Terraform enables you to define cloud infrastructure as code, ensuring consistency and repeatability across environments.
Basic AWS Infrastructure
# main.tf
terraform {
required_providers {
aws = {
source = "hashicorp/aws"
version = "~> 5.0"
}
}
backend "s3" {
bucket = "my-terraform-state"
key = "prod/terraform.tfstate"
region = "us-east-1"
}
}
provider "aws" {
region = var.aws_region
}
# Variables
variable "aws_region" {
default = "us-east-1"
}
variable "environment" {
default = "production"
}
# VPC
resource "aws_vpc" "main" {
cidr_block = "10.0.0.0/16"
enable_dns_hostnames = true
enable_dns_support = true
tags = {
Name = "${var.environment}-vpc"
Environment = var.environment
}
}
# Subnets
resource "aws_subnet" "public" {
count = 2
vpc_id = aws_vpc.main.id
cidr_block = "10.0.${count.index + 1}.0/24"
availability_zone = data.aws_availability_zones.available.names[count.index]
map_public_ip_on_launch = true
tags = {
Name = "${var.environment}-public-${count.index + 1}"
}
}
resource "aws_subnet" "private" {
count = 2
vpc_id = aws_vpc.main.id
cidr_block = "10.0.${count.index + 10}.0/24"
availability_zone = data.aws_availability_zones.available.names[count.index]
tags = {
Name = "${var.environment}-private-${count.index + 1}"
}
}
EC2 with Auto Scaling
# ec2.tf
resource "aws_launch_template" "app" {
name_prefix = "${var.environment}-app"
image_id = data.aws_ami.amazon_linux.id
instance_type = "t3.medium"
vpc_security_group_ids = [aws_security_group.app.id]

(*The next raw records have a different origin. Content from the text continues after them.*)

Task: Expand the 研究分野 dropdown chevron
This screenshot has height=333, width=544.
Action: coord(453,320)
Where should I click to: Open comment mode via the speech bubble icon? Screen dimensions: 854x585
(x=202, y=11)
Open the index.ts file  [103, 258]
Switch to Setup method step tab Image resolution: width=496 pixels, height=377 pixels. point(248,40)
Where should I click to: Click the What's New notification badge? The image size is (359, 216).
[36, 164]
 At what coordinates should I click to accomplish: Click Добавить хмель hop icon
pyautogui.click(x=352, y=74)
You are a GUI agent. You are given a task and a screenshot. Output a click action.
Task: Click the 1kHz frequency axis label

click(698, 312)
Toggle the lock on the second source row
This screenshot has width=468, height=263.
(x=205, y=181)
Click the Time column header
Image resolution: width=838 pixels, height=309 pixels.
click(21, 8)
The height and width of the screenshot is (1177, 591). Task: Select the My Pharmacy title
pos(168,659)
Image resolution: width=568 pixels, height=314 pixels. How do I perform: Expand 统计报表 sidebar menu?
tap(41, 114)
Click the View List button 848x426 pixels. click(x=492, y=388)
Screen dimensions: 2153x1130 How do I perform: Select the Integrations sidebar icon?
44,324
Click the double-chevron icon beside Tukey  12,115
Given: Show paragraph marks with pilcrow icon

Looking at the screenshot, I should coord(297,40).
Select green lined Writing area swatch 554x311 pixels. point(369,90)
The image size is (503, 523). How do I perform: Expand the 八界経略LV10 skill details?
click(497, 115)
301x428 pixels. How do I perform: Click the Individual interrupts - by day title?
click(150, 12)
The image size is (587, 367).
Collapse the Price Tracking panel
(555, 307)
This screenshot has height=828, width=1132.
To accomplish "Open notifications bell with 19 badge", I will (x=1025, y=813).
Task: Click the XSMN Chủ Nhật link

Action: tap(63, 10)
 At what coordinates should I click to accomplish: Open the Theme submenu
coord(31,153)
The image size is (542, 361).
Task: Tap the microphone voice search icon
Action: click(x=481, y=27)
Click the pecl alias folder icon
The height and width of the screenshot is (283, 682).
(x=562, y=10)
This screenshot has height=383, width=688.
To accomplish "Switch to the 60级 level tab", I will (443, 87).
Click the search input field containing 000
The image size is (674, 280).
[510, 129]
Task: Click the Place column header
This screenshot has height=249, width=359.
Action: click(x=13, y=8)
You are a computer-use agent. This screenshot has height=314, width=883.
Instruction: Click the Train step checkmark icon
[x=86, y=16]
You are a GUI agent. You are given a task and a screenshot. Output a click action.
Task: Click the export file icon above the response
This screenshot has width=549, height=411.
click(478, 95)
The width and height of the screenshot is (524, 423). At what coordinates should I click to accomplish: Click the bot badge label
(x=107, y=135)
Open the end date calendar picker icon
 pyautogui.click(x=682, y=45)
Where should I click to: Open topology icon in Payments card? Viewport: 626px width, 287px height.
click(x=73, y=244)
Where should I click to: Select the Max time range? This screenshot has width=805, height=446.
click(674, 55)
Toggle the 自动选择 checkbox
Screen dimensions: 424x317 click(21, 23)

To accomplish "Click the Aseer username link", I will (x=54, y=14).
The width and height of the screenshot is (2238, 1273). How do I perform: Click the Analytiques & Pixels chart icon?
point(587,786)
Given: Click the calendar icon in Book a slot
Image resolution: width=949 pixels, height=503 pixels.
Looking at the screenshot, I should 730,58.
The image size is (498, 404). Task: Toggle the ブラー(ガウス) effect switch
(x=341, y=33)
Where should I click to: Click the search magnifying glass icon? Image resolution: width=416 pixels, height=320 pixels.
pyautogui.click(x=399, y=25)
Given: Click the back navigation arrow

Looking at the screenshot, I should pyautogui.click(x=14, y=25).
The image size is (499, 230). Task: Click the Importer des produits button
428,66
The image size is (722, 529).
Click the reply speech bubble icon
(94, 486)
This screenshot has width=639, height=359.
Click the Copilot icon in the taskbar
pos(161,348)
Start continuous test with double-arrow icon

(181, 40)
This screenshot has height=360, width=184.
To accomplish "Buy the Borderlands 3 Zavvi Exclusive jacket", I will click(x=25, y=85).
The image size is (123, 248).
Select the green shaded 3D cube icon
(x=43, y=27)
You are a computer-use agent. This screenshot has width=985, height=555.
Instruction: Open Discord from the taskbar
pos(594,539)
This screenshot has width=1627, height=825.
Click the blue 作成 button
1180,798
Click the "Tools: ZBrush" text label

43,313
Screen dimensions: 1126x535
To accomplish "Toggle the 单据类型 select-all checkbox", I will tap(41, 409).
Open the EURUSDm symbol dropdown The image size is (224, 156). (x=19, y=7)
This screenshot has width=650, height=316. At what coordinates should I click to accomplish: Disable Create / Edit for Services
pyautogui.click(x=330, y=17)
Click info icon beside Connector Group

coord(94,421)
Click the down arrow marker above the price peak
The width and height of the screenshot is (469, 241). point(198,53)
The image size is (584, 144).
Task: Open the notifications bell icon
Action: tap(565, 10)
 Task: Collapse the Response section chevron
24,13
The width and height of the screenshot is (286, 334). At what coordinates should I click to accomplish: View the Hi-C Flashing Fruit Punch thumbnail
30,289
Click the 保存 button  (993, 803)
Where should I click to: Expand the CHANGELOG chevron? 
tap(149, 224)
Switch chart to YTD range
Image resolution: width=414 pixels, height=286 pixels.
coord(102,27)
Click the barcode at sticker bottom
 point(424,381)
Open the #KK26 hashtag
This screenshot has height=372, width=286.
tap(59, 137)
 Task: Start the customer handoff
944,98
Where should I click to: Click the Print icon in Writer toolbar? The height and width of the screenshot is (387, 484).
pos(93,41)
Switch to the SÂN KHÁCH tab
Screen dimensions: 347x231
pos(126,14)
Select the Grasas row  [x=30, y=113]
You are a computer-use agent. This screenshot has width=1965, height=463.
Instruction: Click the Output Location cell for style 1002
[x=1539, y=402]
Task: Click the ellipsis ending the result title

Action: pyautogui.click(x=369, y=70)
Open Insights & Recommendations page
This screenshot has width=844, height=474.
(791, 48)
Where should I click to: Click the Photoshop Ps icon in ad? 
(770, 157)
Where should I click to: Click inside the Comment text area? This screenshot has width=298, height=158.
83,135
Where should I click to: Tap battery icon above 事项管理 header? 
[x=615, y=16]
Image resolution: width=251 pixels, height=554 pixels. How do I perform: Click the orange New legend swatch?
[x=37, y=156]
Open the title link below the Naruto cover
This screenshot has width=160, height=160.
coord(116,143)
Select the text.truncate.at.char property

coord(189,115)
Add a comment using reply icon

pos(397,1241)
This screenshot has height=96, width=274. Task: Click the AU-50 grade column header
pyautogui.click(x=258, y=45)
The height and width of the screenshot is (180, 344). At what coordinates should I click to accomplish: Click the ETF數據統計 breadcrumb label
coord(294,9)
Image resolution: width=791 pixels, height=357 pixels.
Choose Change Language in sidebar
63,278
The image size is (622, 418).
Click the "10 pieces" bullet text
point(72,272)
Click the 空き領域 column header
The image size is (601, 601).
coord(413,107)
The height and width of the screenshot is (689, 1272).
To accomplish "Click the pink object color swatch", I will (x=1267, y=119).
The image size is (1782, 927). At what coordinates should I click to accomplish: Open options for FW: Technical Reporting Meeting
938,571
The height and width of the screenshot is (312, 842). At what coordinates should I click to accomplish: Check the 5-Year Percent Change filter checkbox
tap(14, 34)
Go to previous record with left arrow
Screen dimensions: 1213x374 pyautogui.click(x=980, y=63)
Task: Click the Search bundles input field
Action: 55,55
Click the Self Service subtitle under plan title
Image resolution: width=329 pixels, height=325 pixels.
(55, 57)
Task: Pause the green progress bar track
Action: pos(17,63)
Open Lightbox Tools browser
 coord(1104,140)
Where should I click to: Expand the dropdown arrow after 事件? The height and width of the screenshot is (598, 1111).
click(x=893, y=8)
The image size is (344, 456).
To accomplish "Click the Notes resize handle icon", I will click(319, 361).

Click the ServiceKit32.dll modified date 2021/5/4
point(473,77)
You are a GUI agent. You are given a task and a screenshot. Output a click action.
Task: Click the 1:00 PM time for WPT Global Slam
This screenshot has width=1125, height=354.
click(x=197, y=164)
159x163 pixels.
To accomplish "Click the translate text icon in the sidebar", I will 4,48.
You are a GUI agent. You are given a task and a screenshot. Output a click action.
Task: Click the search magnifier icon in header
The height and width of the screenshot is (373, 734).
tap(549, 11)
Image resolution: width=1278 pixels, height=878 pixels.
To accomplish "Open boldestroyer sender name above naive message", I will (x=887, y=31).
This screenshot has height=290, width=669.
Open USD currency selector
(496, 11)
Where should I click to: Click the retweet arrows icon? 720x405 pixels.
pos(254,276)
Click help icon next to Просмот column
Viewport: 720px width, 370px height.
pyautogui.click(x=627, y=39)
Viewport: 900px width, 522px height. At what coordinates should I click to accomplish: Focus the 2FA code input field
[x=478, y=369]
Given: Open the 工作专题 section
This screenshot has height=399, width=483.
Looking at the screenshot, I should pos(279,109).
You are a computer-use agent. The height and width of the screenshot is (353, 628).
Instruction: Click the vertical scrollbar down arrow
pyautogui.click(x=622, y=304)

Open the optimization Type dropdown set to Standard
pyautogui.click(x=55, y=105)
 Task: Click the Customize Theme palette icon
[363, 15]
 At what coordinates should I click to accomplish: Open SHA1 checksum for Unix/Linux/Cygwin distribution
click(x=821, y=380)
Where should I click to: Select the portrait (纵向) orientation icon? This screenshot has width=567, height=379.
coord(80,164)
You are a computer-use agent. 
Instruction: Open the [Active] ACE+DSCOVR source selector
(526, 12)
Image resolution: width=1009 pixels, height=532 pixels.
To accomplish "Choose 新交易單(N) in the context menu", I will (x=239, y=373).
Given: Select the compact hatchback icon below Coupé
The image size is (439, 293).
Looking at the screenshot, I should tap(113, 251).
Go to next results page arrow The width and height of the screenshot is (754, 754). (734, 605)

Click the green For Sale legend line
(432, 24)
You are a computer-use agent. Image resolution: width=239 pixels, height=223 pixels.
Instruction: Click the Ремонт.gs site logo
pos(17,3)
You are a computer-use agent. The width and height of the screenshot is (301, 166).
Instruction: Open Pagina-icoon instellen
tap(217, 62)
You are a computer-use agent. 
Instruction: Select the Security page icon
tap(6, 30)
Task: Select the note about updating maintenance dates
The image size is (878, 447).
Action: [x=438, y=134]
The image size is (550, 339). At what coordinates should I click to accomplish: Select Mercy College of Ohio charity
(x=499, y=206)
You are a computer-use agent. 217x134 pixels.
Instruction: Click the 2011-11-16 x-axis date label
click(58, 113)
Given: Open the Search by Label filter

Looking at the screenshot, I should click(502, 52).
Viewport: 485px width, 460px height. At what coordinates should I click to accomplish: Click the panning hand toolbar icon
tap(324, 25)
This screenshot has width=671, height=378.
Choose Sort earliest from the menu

user_data = base64encode(<<-EOF
#!/bin/bash
yum update -y
yum install -y docker
systemctl start docker
docker run -d -p 80:8080 my-app:latest
EOF
)
iam_instance_profile {
name = aws_iam_instance_profile.app.name
}
tags = {
Environment = var.environment
}
}
resource "aws_autoscaling_group" "app" {
name = "${var.environment}-app-asg"
vpc_zone_identifier = aws_subnet.private[*].id
desired_capacity = 2
min_size = 1
max_size = 10
launch_template {
id = aws_launch_template.app.id
version = "$Latest"
}
target_group_arns = [aws_lb_target_group.app.arn]
tag {
key = "Name"
value = "${var.environment}-app"
propagate_at_launch = true
}
}
# Auto Scaling Policy
resource "aws_autoscaling_policy" "scale_up" {
name = "scale-up"
autoscaling_group_name = aws_autoscaling_group.app.name
adjustment_type = "ChangeInCapacity"
scaling_adjustment = 1
cooldown = 300
}
RDS Database
# rds.tf
resource "aws_db_instance" "main" {
identifier = "${var.environment}-db"
engine = "postgres"
engine_version = "15.4"
instance_class = "db.t3.medium"
allocated_storage = 20
max_allocated_storage = 100
db_name = "myapp"
username = var.db_username
password = var.db_password
vpc_security_group_ids = [aws_security_group.db.id]
db_subnet_group_name = aws_db_subnet_group.main.name
backup_retention_period = 7
backup_window = "03:00-04:00"
maintenance_window = "Mon:04:00-Mon:05:00"
multi_az = true
deletion_protection = true
skip_final_snapshot = false
tags = {
Environment = var.environment
}
}
Modules for Reusability
# modules/vpc/main.tf
variable "cidr_block" {}
variable "environment" {}
resource "aws_vpc" "this" {
cidr_block = var.cidr_block
tags = { Name = "${var.environment}-vpc" }
}
output "vpc_id" {
value = aws_vpc.this.id
}
# Usage in main.tf
module "vpc" {
source = "./modules/vpc"
cidr_block = "10.0.0.0/16"
environment = "production"
}
Terraform Commands
# Initialize
terraform init
# Plan changes
terraform plan -out=tfplan
# Apply changes
terraform apply tfplan
# Destroy infrastructure
terraform destroy
# Format code
terraform fmt -recursive
# Validate configuration
terraform validate
# Import existing resources
terraform import aws_instance.example i-1234567890abcdef0
Terraform makes infrastructure reproducible and version-controlled. Start with modules for maintainability!